NZ Ministry knew of flaws, failed to take action: Deloitte
Mid last month, journalist/blogger Keith Ng revealed that public kiosks installed at the New Zealand Ministry of Social Development's Work and Income self-service centres would allow anyone to access its corporate network, including sensitive information such as child-protection details.
Deloitte's report (PDF) found that although the ministry's risk management processes failed to identify the issue, staff within the ministry were aware of the vulnerabilities in the kiosk system and failed to take appropriate action.
During the design of the kiosks in June 2009, the question of how to provide internet access was raised by a technical architect. Two options were suggested; one was to provide a direct connection to an ISP, while the latter was to use the ministry's corporate network. However, the technical architect wrote in their paper that if the corporate network was used, it would require network separation in order to address security concerns.
The report shows that, although it is unclear if whether this requirement was forgotten or lost, it appears to be missing from planning documents from May 2010.
Deloitte's report found that there was not enough focus on security and privacy during the build, and that in the final business case for the kiosk, no security risks were discussed, even though other kinds of project risks were.
In April 2011, Dimension Data was engaged by the ministry to perform penetration testing. Its report found several weaknesses, but highlighted the lack of network separation and the possibility of sensitive data to be stolen as the two urgent vulnerabilities that should be addressed. Dimension Data recommended holding off placing the kiosks into production until these were fixed. In response, the ministry's IT Network Services put in a request to fund the necessary routing equipment, but failed to mention any of the security issues. The request was never acknowledged by the ministry.
Deloitte's report found Dimension Data's audit to be appropriate, but criticised the ministry's response, stating that if the two urgent vulnerabilities had been remediated, the breach would not have occurred.
In October 2011, Kay Brereton, a stakeholder in the kiosk program, realised that there was a significant security problem and raised it as an issue. However, the ministry's own IT Security team was unable to replicate the issue and noted that the previous recommendations to install routing equipment were still in the budgeting phase. It then reassured the ministry that the risks were acceptable and the kiosks were secure.
Deloitte noted that while these risks were logged on the ministry's appropriate threat registers, its IT Security Team failed to escalate the issue to a point where it would be acted upon.
"The Deloitte report confirms that staff members in leadership positions were not alerted to these issues and, therefore, had no opportunities to exercise appropriate judgement," the ministry's Chief Executive Brendan Boyle said in a statement and noted that they "woefully underestimated the risk of a malicious attack."

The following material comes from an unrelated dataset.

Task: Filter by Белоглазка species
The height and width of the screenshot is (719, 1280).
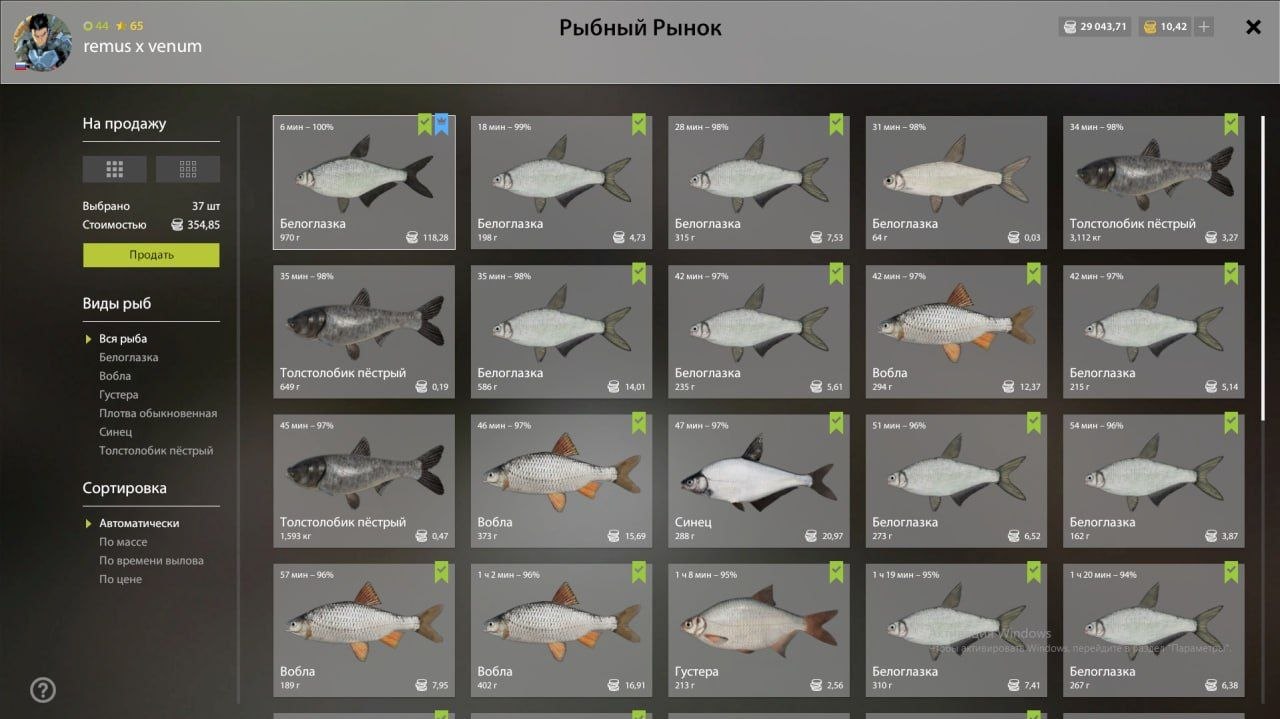Action: tap(128, 357)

"The report makes it clear there were risk and governance processes in place, however these were not appropriately used."
"Questions must now be asked about the adequacy of these processes and whether this was an extraordinary series of events, or whether it raises broader issues about the appropriateness and effectiveness of the ministry's wider information systems security."
To her credit, Brereton raised the issue again in December 2011, but due to a series of missed correspondences, the security issue was never dealt with. It lay dormant until October 2012, when a New Zealand resident discovered the issue himself, and attempted to contact the ministry. After the ministry declined to provide him with any compensation for his findings, he provided the information to Ng, who then verified the flaw, contacted the privacy commissioner and the ministry, and went public with his findings.
While Boyle said that the report was "damning," he considered the ministry to be lucky.
"We are extremely fortunate that the risk of harm from this is extremely low, because there were only two people who looked at a limited number of the invoices. Both men have returned all the information, and assured us and the privacy commissioner that they have not distributed it to anyone else," he said.
"Investigations have determined that there is no evidence that the Kiosk breach went beyond that of Keith Ng and his associate, Ira Bailey."
"Both men have cooperated with the Deloitte investigation and with the privacy commissioner. They have handed the information over, and promised they have not shared that information with anyone else."
Deloitte is now conducting its second phase of its review, which will look at the ministry's policies, governance, capability, and culture. It is expected to be completed later this month.
Meanwhile, Boyle has confirmed that four staff members are now involved in employment investigations, and once these are completed, he will take appropriate action.
"I can assure people that the employment investigations will be thorough, and people will be held to account for their conduct."